Kaja Schwab, a Fridays for Future and #WeDriveTogether activist, joins Johnny Kiele, a Berlin tram driver, at a picket line. Photograph: Kate Connolly/The Guardian
At first sight, the gathering in an office complex in east Berlin resembles a self-help group. But the public transport workers and climate protesters sitting in a semi-circle introducing themselves have been thrown together, they say, to fight for a common cause.
“Hello, my name is Erdogan. I’m a bus driver in the northern zone of Berlin and have been in the job for 32 years. I’m glad someone is finally taking our profession seriously,” says one.
“My name is Stefan,” says another. “I’m a student and a climate activist and happy to have met some of the drivers without whom we wouldn’t have any chance of tackling the climate emergency.”
The groups – the transport workers who are represented by one of Europe’s biggest trade unions, and the climate campaigners who are members of Fridays for Future – will on Friday stage their first coordinated national strike in Germany.
Under the banner #WirFahrenZusammen (we drive together), they are appealing for better working conditions and huge investment in Germany’s overburdened and underfunded public transport sector.
“It does feel a bit like a self-help group – but we’re all in it together,” says an activist, passing round a bag of sweets at the meeting on Thursday.
Claudia, a tram driver, pipes up from the back of the room: “We’ve been on our own for far too long.”
She and other drivers have a litany of complaints: timetables so tight they don’t allow for one toilet break in a nine-hour shift; customers spitting with anger because the trams are late; the humiliation of unpaid break time; and having just one free weekend in every six to spend with family.
The workers of the BVG, Berlin’s transport authority, are demanding first and foremost better conditions, citing stress-related illness as one of the main reasons a large percentage of workers have quit their job in recent years, leading to a less reliable service.
Police in Berlin detain a climate activist in Potsdamer Platz in October. Photograph: Sean Gallup/Getty
The backing of Fridays for Future has, they say, given the workers’ campaign a new lease of life – and a new sense of purpose through the recognition that they are pivotal to any serious climate policy.
“It’s time we got together,” Claudia says, “even though, I admit, it’s like two worlds colliding.”
Ilhan Saritas, 55, who has been a bus driver for six years, says he was initially sceptical when told about the collaboration between his trade union, Verdi, and the #WeDriveTogether campaign. “The climate protesters, they’re the selfish, privileged ones, I thought, who slow my bus down by cycling in the bus lane and failing to abide by the rules.”
Public transport workers demonstrate in Erfurt, Germany, in a nationwide wage dispute. Photograph: Martin Schutt/AP
But, he says, “I have come to see them as our allies. They have the experience of protesting their hearts out on the street. We are behind the wheel, literally, of any climate transformation. If the politicians want people to get out of their cars, they’re reliant on us. Only they have to make the job less stressful by investing more. The climate protesters have given us a new perspective on our role.”

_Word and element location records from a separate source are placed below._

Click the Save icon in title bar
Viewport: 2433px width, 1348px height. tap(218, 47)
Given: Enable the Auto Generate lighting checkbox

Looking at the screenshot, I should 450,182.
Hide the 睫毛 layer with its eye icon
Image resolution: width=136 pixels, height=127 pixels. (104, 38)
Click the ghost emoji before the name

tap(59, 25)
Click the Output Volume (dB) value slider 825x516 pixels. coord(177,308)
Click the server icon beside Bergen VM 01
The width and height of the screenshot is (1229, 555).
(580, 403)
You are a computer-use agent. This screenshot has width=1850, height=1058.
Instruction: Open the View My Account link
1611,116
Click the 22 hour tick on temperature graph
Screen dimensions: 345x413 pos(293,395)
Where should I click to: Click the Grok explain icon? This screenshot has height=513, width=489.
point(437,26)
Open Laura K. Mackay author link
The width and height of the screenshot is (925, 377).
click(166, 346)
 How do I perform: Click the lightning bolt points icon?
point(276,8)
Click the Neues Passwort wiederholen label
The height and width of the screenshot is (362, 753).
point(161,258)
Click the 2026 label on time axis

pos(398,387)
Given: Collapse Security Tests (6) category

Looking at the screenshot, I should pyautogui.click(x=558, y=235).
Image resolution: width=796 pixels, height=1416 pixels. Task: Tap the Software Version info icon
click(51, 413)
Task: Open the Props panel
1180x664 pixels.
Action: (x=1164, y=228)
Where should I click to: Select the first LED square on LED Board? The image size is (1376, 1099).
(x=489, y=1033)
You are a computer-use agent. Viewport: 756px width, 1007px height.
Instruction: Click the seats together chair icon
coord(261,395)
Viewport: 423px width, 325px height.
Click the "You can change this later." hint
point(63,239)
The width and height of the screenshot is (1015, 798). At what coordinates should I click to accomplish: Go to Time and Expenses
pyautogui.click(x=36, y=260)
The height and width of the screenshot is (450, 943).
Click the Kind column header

The protests, which started on Monday in locations across Germany, are demanding an investment of €16bn a year, and a doubling in public transport capacity by 2030.
Kaja Schwab, who joined Fridays for Future in her home town of Hanover in 2019 when she was 15, explains how the pandemic took the wind out of the sails of the movement. #WeDriveTogether is a way of giving it new momentum, she says.
“The pandemic was also a time for a lot of us to reflect, and that’s when we realised we’ve managed to push this topic into the middle of society – but there’s still a lack of real political action on it,” she says.
Disappointment in the role the Green party has played since entering Olaf Scholz’s coalition government in 2021, as well as a growing sense of societal divide, coinciding with the rise in popularity of the far-right, have also spurred the group on, says Schwab.
“What with the split in society and the rise in the cost of living, with people not worrying so much about the end of the world but how they are going to manage until the end of the month, #WeDriveTogether is a timely way of combining climate protection and social justice.”
Climate activists attempt to disrupt the Berlin marathon in September. Photograph: Christian Mang/Getty Images
At the start many public transport workers were sceptical, she says. “But within two months we were standing next to each other on the picket line warming our hands together at the brazier.”
Although in its infancy, the German initiative has already spawned offshoots in the Netherlands and Austria. “We hope it’ll spread further still,” says Schwab, who studies social science at Berlin’s Humboldt University.
Johnny Kiele, 32, who joined the BVG as a tram driver four years ago, says: “Initially, we thought why on earth would we work with climate protesters? Then they started collecting signatures on our behalf and we were impressed by their enthusiasm and their interest in us.”
Melina Carls, a doctor who is a Fridays for Future activist and one of its communication officers, says initial conversations were often terse and brief. “But once we started opening up to one another, I remember one bus driver telling me, no one’s ever taken an interest in me or my job before. He cried and thanked us for taking an interest in him.
“For us as a movement, used to concentrating on the big picture, it’s been really humbling to be confronted with the banalities of daily life, like being able to take a toilet break.”